“Cake Boss” Buddy Valastro Is Already Icing With His Non-Dominant Hand Following Injury

“Cake Boss” Buddy Valastro Is Already Icing With His Non-Dominant Hand Following Injury

From Prevention

  • On Sept. 20, Buddy Valastro suffered a hand injury that caused nerve and tendon damage.

  • The Cake Boss star has undergone two surgeries and will complete extensive physical therapy.

  • Valastro is already practicing cake decorating with his non-dominant, left hand.


Leave it to the Cake Boss to defy the odds. On Sept. 20, Buddy Valastro suffered a bowling-related hand injury that caused nerve and tendon damage, and he’s already decorating cakes again—with his non-dominant, left hand. At this rate, he’ll be back to work at Carlo’s Bakery in no time.

The Hoboken, New Jersey native shared a gallery of Instagram photos on Oct. 4 that pictured him at a dining room table with his three oldest children, sons Buddy Jr., 16 and Marco, 13, and daughter Sofia, 17, each of them decorating their own cakes.

“Family time is the BEST time!” he captioned the post. “Doing it all over again, left handed..” In the photos, he sat at the head of the table, supremely focused while holding a piping bag in his left hand, his right still in a cast. The pastry chef didn’t share close-ups of his finished work, but from a distance, the details looked well-done.

Instagram followers were impressed by his work. “Never retreat never surrender. Rock on brother ?????,” Chef Guga Rocha commented. “So amazing!!” professional golfer Michelle Wie West wrote. “So glad to see you getting back into the groove,” a fan added. “The talent does not exist in only one hand. ??”

The injury occurred at Valastro’s home bowling alley. He tried resetting its pins, and it went horribly wrong. “I’ve reset it a hundred times,” he told People. “I guess I looked away, and then my hand got pinned. The metal barb pushed right through the middle of my ring finger and my middle finger. I was stuck in a machine.”

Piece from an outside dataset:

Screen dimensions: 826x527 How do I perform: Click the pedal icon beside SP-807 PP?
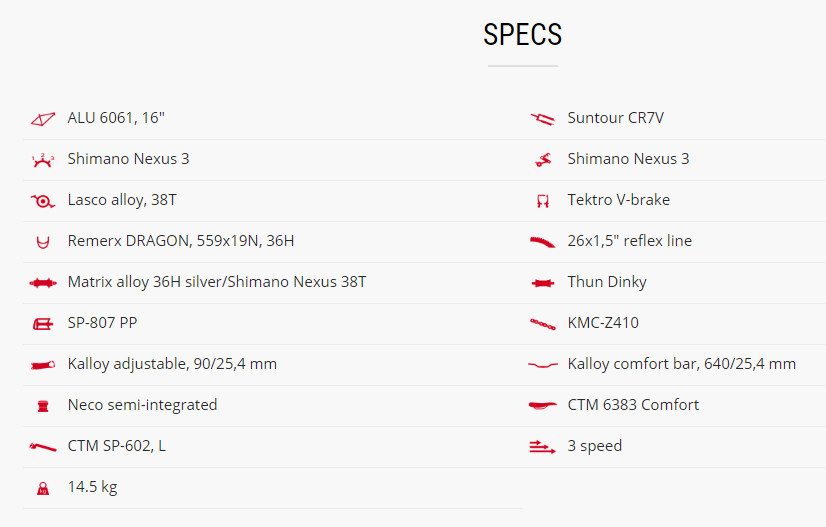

He continued: “If it was four inches lower, it would have hit my wrist and forget it, I could have bled out … or it could have ripped my fingers off. So much could have happened.”

Using pliers and a saw, his sons and brother-in-law were able to free him. Since the accident, he’s already undergone two surgeries and will complete extensive physical therapy, with the possibility for more operations.

Before his recent practice run, Valastro feared he would never pick up the piping bag again. “I have a thing with my hands. If I get a paper cut on my hand, I’m pissed off. My hands to me are my lifeline of everything I do,” he said. “And I wonder, ‘Am I ever going to do what I used to be able to do?’”

As of right now, it looks like he is well on his way.